Pelanggan itu membaca dengan keras alamat yang dituju, bermaksud untuk menginggung Felix dan karyawan lain. Tapi kemudian dia berhenti saat menyebut nomor alamatnya. "Ini seharusnya bukan 37, tapi 57. Kenapa bisa salah??!" hajarnya lagi.

"Oh, maaf. Tapi seharusnya anda sendiri yang mengetik itu di sana kan?" tanya Felix sambil menunjuk salah satu kounter, tempat pengisian informasi pengiriman. Seperti yang dipegang pelanggan tersebut.

"Ya sudah." kata orang itu lalu hendak berlalu pergi.

"Tunggu, pak. Slipnya bisa di fotokopi dulu sebelum di bawa. Untuk bukti kami." ujar Felix lagi. Orang itu hanya memberikan slip itu, lalu keluar kantor dengan masih menggerutu. Felix hanya menghela napas. Dia melihat orang-orang disekeliling ada yang melihatinya, jadi dia tersenyum sekilas lalu naik ke kantornya. Tapi sebelum dia naik, sekilas dia melihat Bella menatapnya berapa detik lalu membuang muka lagi. Okay..

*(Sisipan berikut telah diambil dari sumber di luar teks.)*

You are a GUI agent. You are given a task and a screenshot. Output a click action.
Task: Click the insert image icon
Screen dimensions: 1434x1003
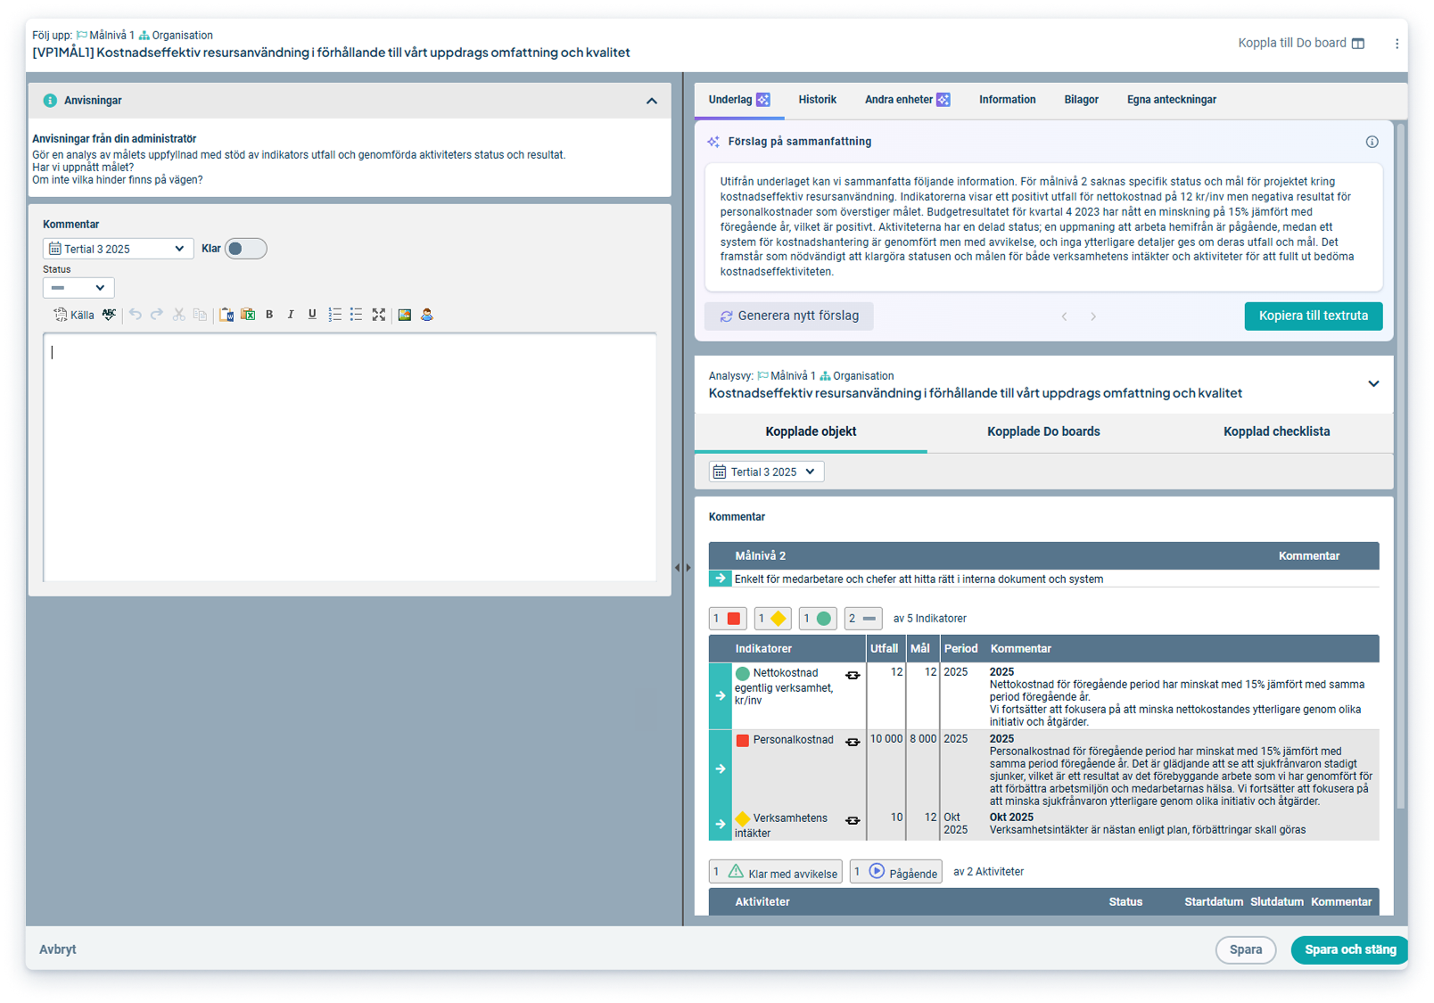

Sepulang kantor, Felix menunggu Bella untuk selesai siap-siap. Entah kenapa, perempuan selalu lama kalau mau kemana-mana. Jadi daripada menunggu di depan seperti biasa. Dia ikut masuk ke ruang locker. Yah bukannya bisa masuk juga. Secara mungkin saja ada yang ganti baju di sana. Tapi mungkin kalau dia berada lebih dekat, Bella akan merasa sungkan dan keluar lebih cepat. Setelah dia melihat staff lain pulang satu per satu, dia yakin Bella sendirian di ruang loker.

Oke, sekarang aku ngecek hanya karena takut ada apa-apa. Kata Felix dalam hati. Jadi dia mengintip perlahan. Bukannya harusnya dipanggil saja sudah cukup? Entah, dia maunya lihat. Bukan karna mesum!

Tapi yang dilihatnya justru Bella lagi menepuk-nepuk pipinya sendiri sambil bercermin. Felix bingung harus berbuat apa. Jelas dia tidak mungkin menyodorkan bantuan menampar. Atau langsung mengagetkan Bella agar berhenti menampari diri sendiri. Jadi dia hanya diam mengamati. Setelah puas menampari wajah, kini Bella malah menjedotkan kepalanya ke cermin. Tidak keras memang, tapi tetap saja.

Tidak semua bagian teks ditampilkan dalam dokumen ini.